Segment Open

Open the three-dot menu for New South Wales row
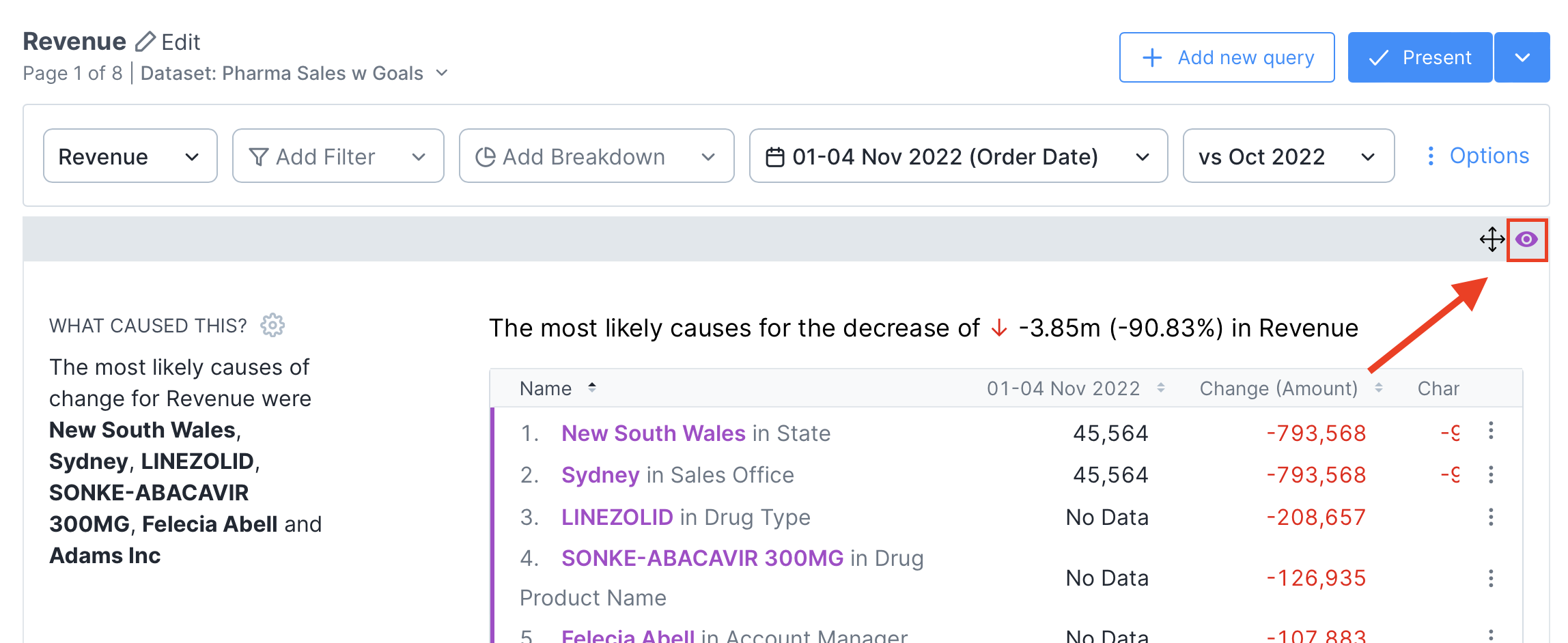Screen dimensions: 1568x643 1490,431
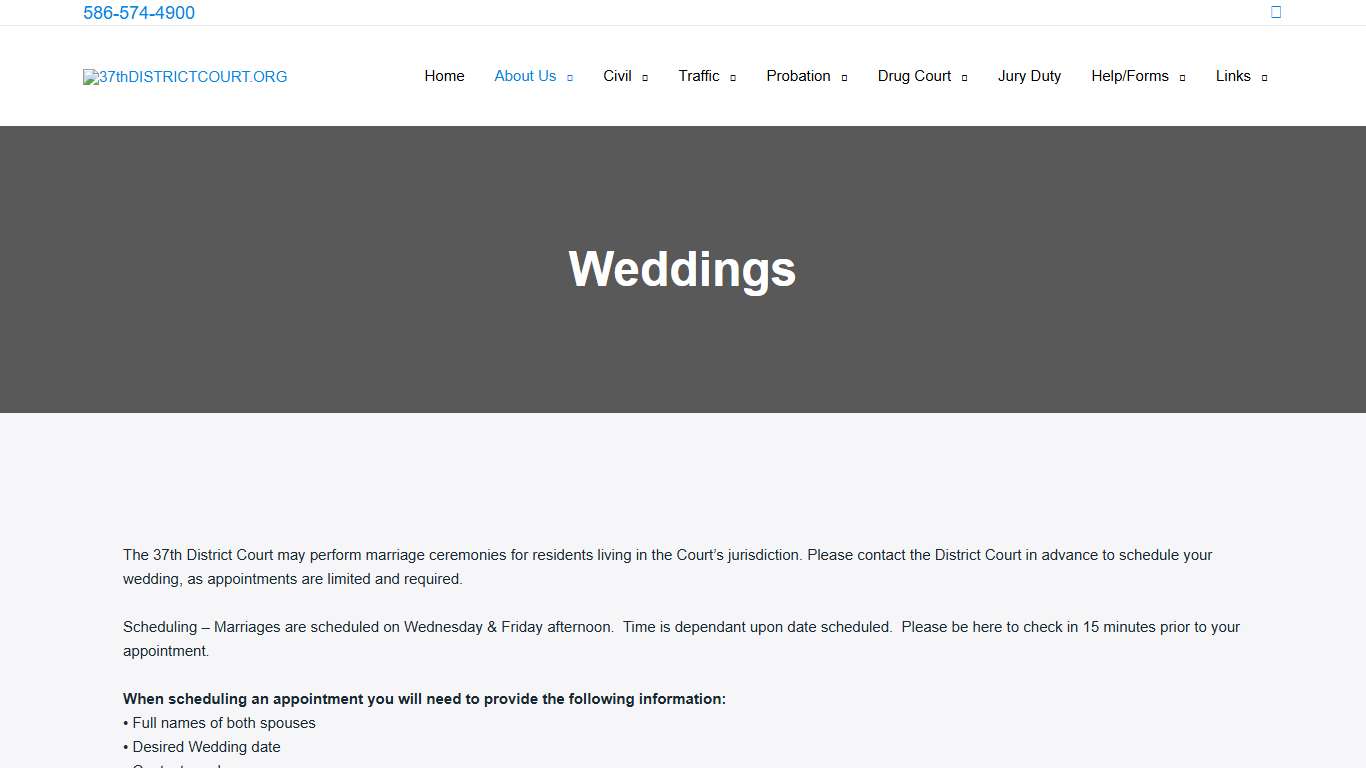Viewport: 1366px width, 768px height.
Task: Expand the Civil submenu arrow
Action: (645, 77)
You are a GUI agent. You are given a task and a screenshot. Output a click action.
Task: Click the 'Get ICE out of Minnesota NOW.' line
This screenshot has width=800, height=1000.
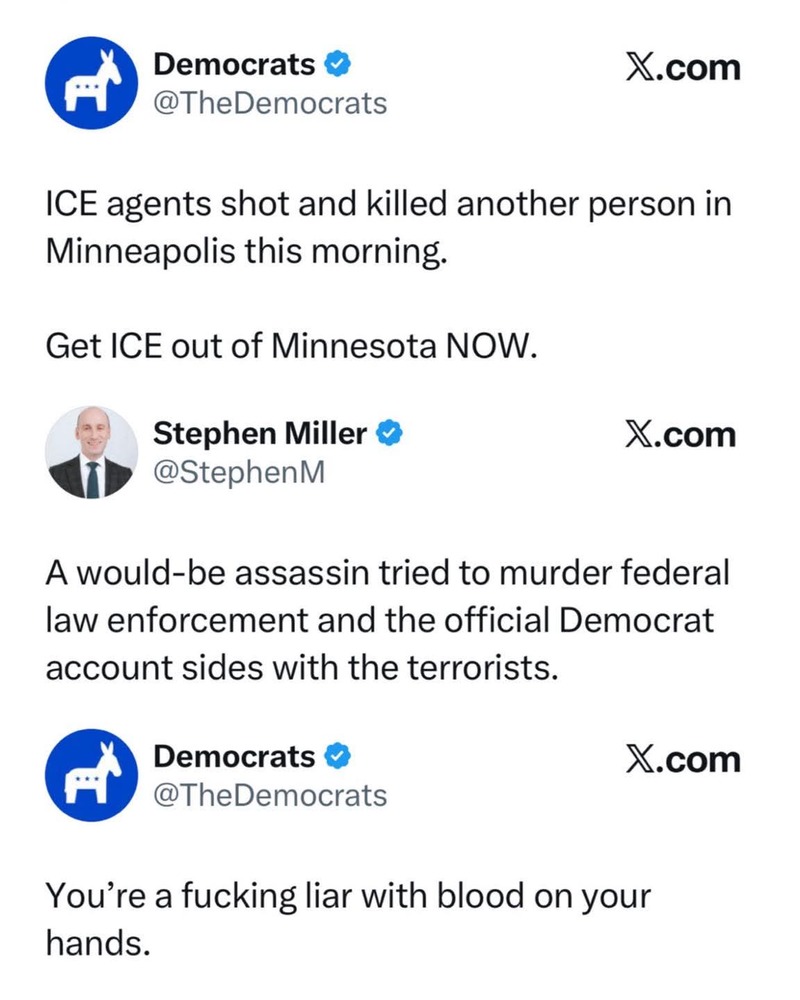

Segment Closed

Your task
Please output the records above exactly, without the pictures.

Answer for this exercise
Open the three-dot menu for New South Wales row
Screen dimensions: 1568x643 1490,431
Viewport: 1366px width, 768px height.
Task: Expand the Civil submenu arrow
Action: (645, 77)
You are a GUI agent. You are given a task and a screenshot. Output a click action.
Task: Click the 'Get ICE out of Minnesota NOW.' line
This screenshot has width=800, height=1000.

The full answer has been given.